Soon, however, the gleeful mood judders to a halt when attention turns to the military dictatorship which seized power in 1964. There is a challenging undertone to these sections, which weave (admittedly wonderful) behind-the-scenes shots of Pelé’s cossetted life touring the globe with Santos and Brazil with footage of bodies being dragged away back home. Pelé assures us that the dictatorship changed nothing for him, but the same cannot be said for his countrymen. When he is asked directly about political violence, he pleads ignorance, and when he is asked about his relationship with the military junta, he claims he tried to avoid taking sides. Both responses are unconvincing. In an archive interview, Pelé tells us he has “no desire to participate in politics”, but, given his place in Brazilian society, he had little choice in the matter.

Football has often been instrumentalised by Latin American strongmen – from Videla to Stroessner – and this was no different in Brazil. Indeed, the military junta provided staff and facilities to the squad in the hope that their success would validate their increasingly barbarous regime. Accordingly, images of Pelé on fascistic propaganda posters, meeting General Médici after scoring his 1000th career goal and embracing the dictator a year later at official celebrations for the 1970 World Cup victory underline that avoiding politics was never really an option.

Pelé’s polished neutrality has not aged well, especially given the modern valence of athlete activism, from Marcus Rashford forcing Boris Johnson’s government into a U-turn on free school meals to the Black Lives Matter protests which NFL players have engaged in since 2016. The point is made in the film by Paolo Cézar Lima, who alleges Pelé played the role of a “submissive black man who accepts everything and doesn’t answer back, question or judge”.

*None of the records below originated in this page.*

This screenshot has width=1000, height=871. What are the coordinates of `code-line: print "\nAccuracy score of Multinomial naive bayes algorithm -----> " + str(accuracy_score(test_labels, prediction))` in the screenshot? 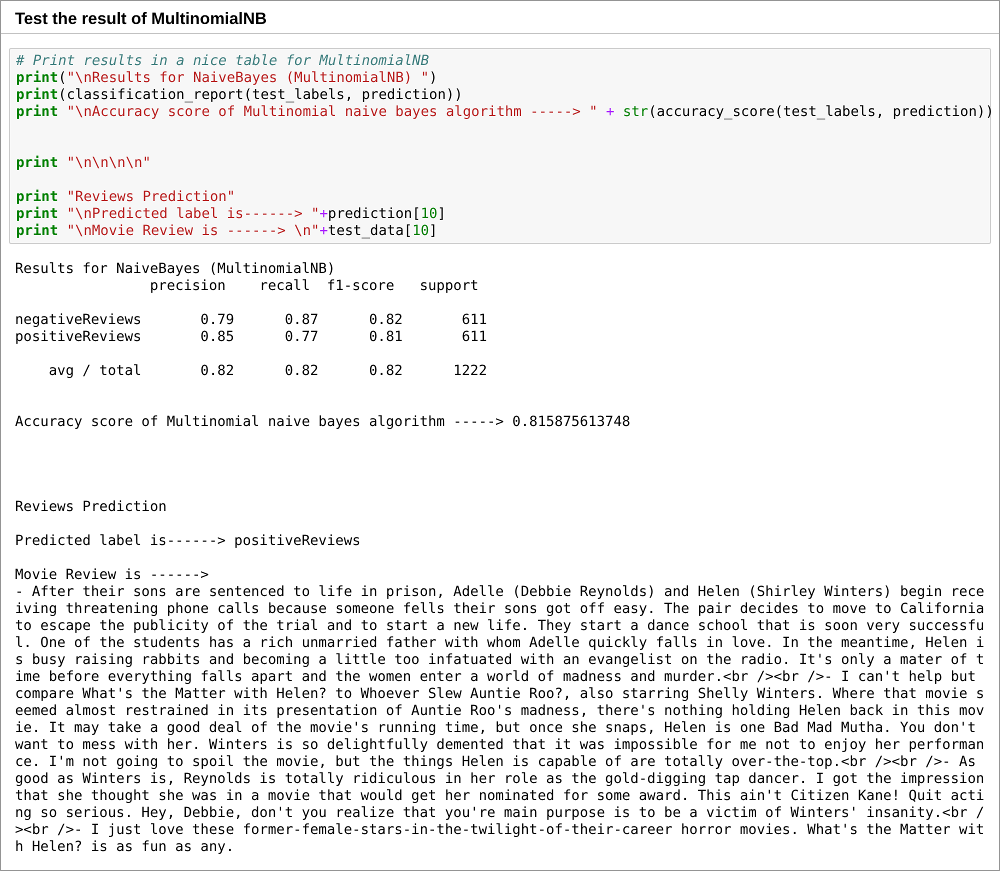 It's located at (503, 112).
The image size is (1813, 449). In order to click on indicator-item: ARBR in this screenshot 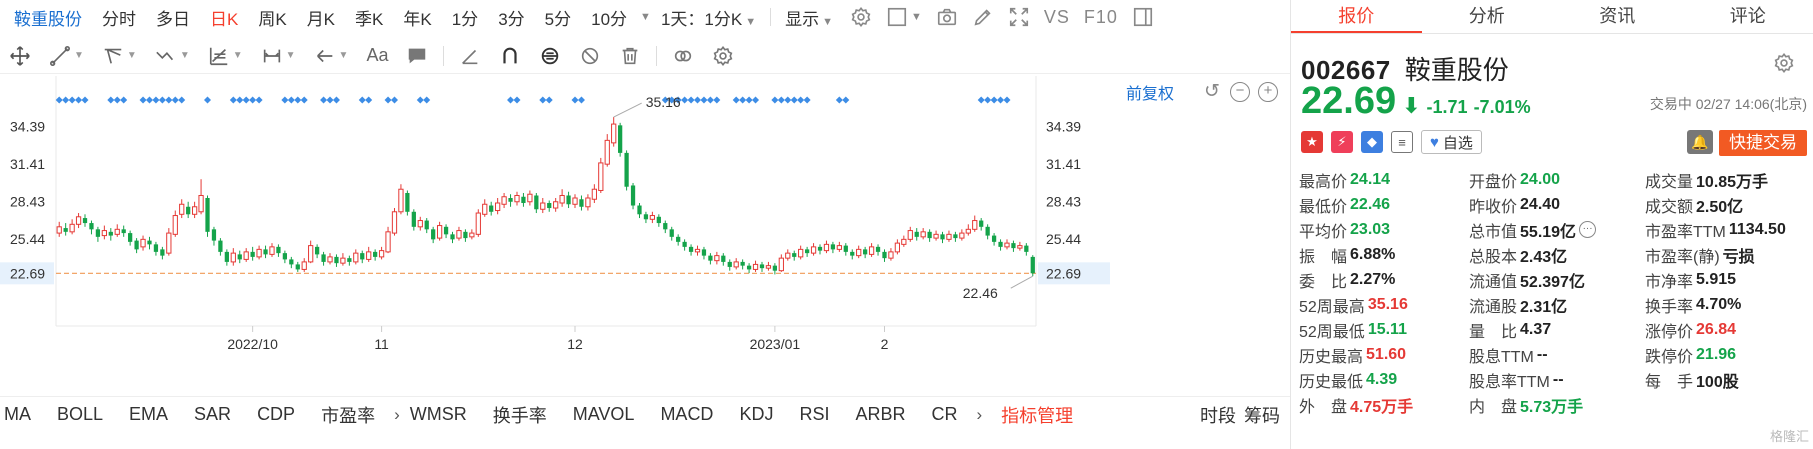, I will do `click(880, 414)`.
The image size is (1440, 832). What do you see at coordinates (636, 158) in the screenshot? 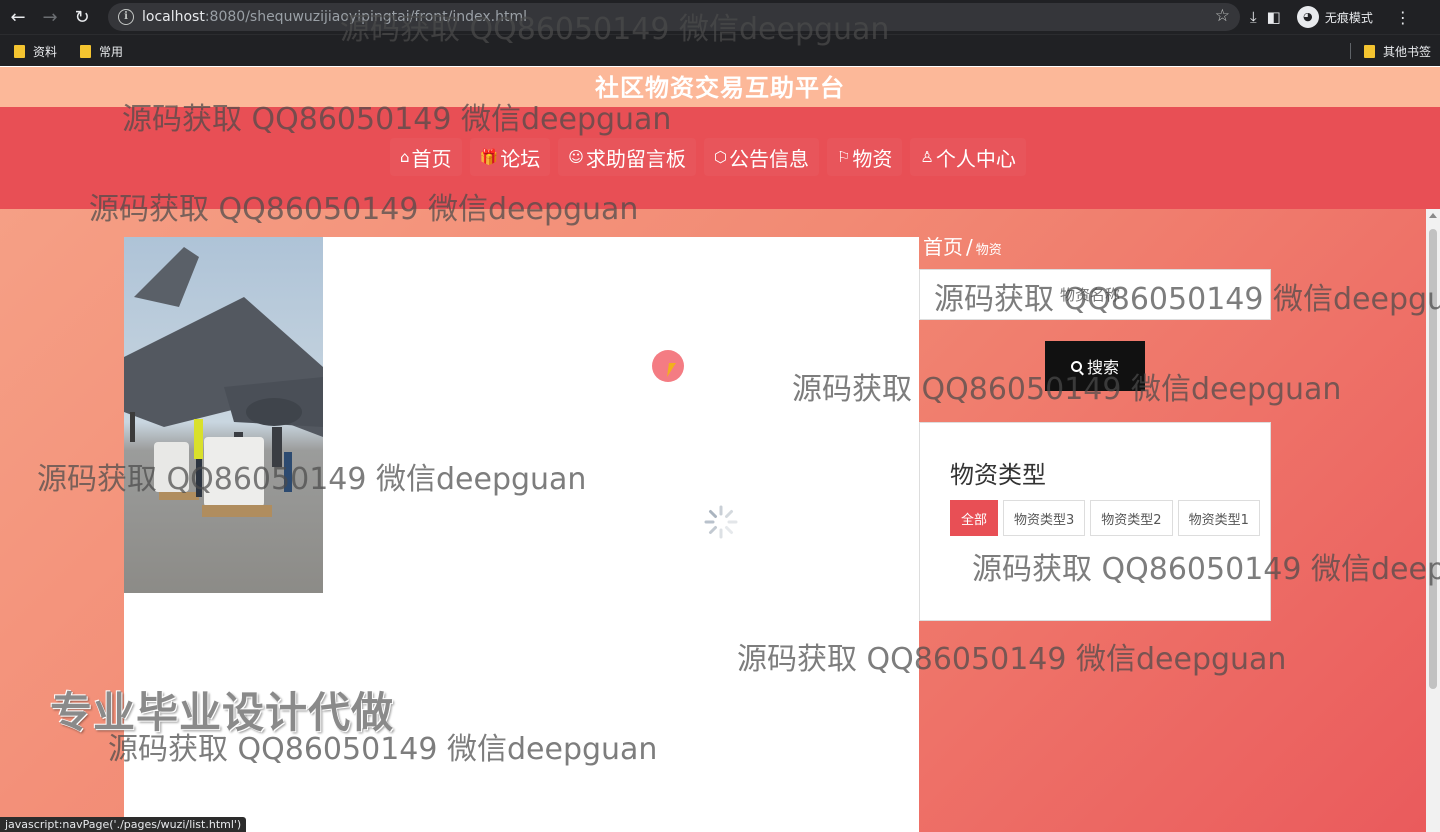
I see `nav-label: 求助留言板` at bounding box center [636, 158].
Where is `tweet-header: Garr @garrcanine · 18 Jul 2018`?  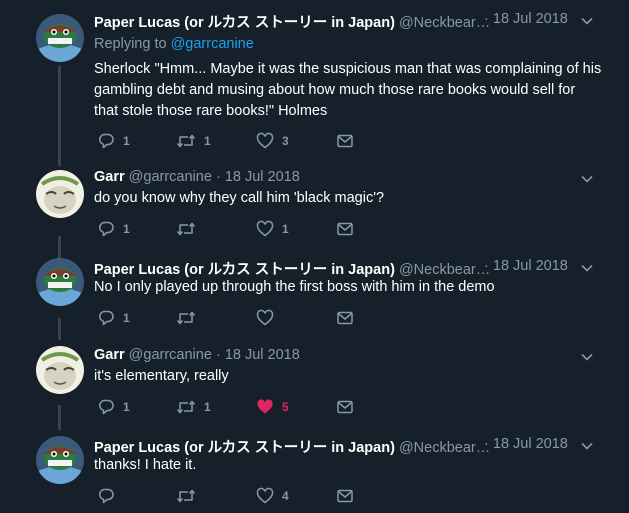
tweet-header: Garr @garrcanine · 18 Jul 2018 is located at coordinates (197, 177).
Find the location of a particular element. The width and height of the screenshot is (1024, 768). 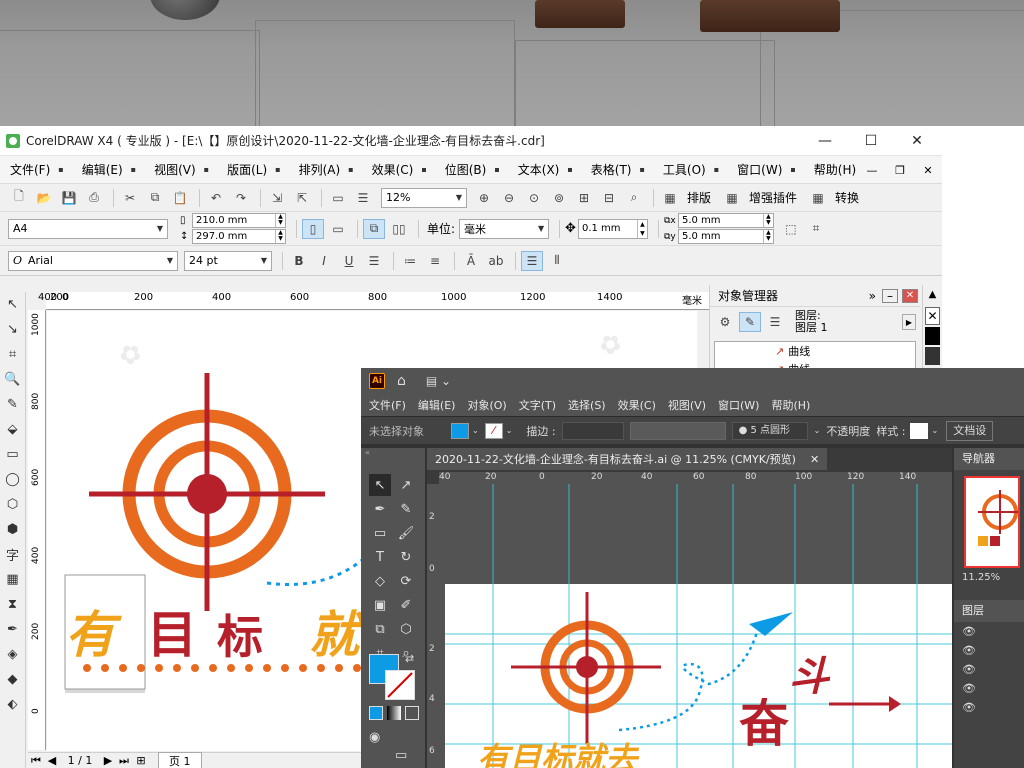

ai-horizontal-ruler: 40 20 0 20 40 60 80 100 120 140 is located at coordinates (696, 478).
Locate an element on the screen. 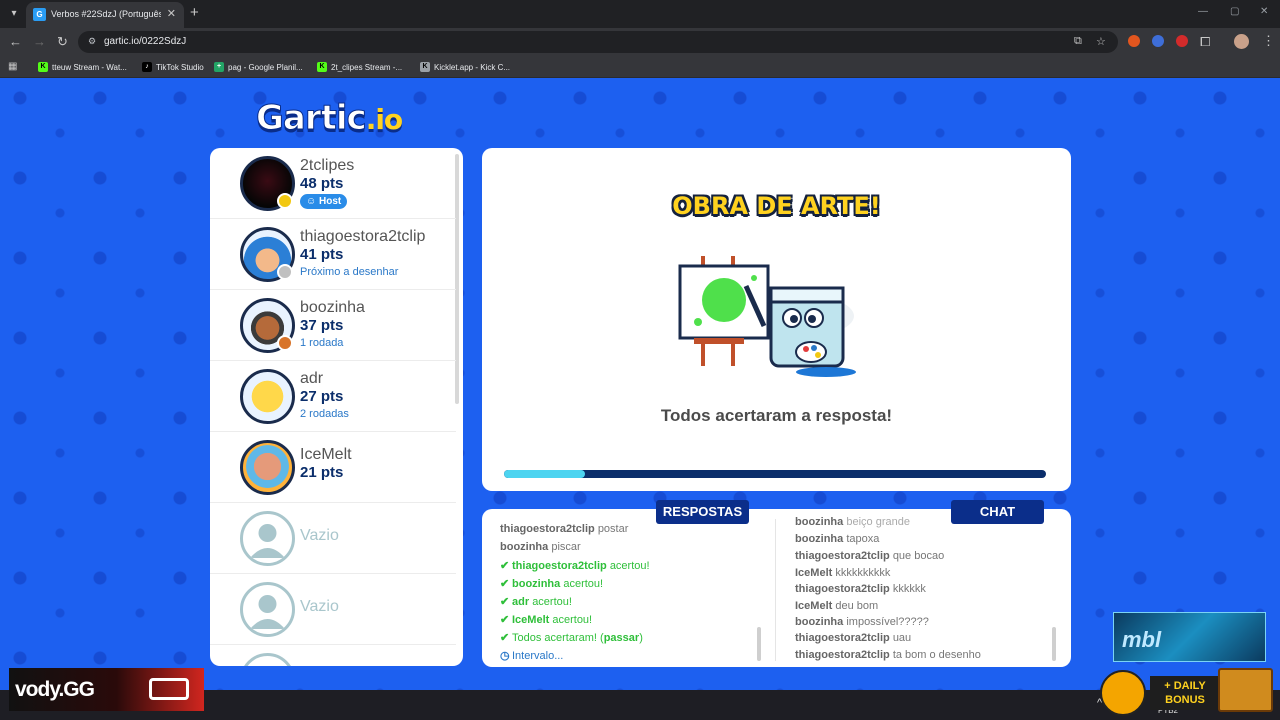 The image size is (1280, 720). player-status: 1 rodada is located at coordinates (322, 343).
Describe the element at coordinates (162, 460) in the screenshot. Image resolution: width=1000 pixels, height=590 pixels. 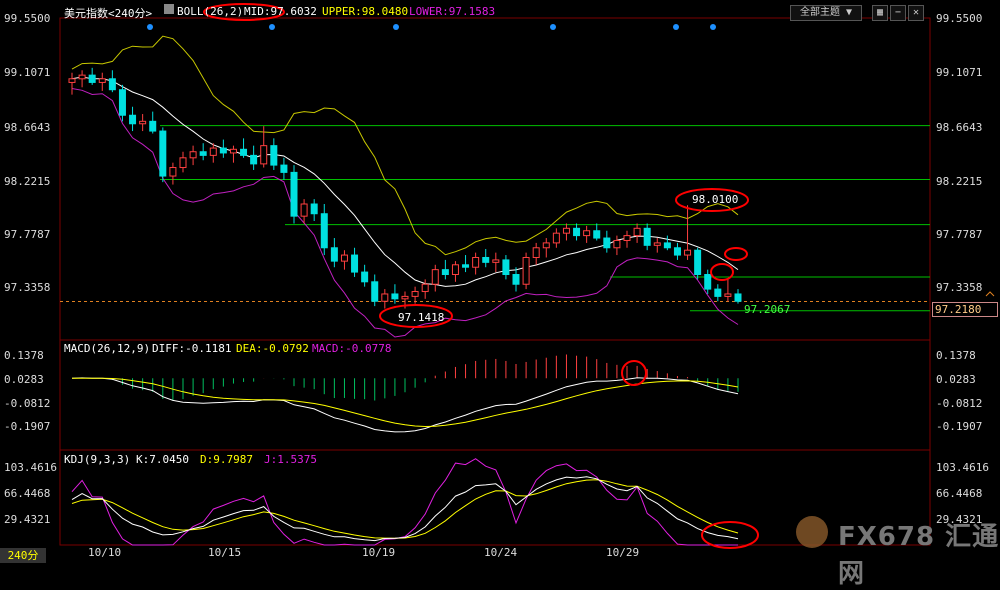
I see `kdj-k: K:7.0450` at that location.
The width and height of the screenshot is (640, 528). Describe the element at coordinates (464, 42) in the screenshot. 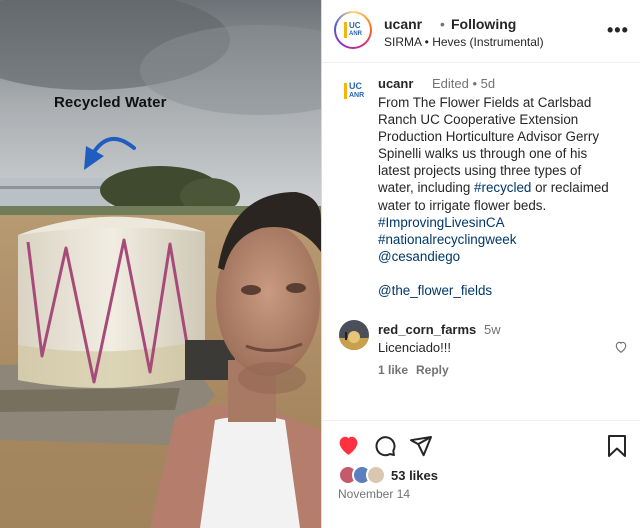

Keeping one’s mouth shut was not only safer, but economically sound, and the film charts Pelé’s transformation into a “human advertising billboard” on his way to becoming “football’s first millionaire” – an adorably trite phrase given modern pay packets. Throughout the film, we are reminded that Pelé “loved being an idol”, and we are left to wonder if some responsibility comes with deification. An example of the kind of defiance Pelé failed to provide comes from the coach João Saldanha, a committed communist whose outspoken critiques of Médici’s interference in the national team saw him ousted from his post. It is not a flattering comparison.

It is interesting for a sporting biopic to tackle its subject in this way, and Tryhorn and Nicholas ask some questions which are typically drowned out in the waves of idolatry around Pelé. The film underlines that his life was a relentless drive towards footballing superiority, so it is little surprise that political or social missions were lost by the wayside. His genius was in this single-minded obsession – perhaps we could call it selfishness –, but it is legitimate to wonder if the responsibilities of a figure of such scale should end beyond the white lines.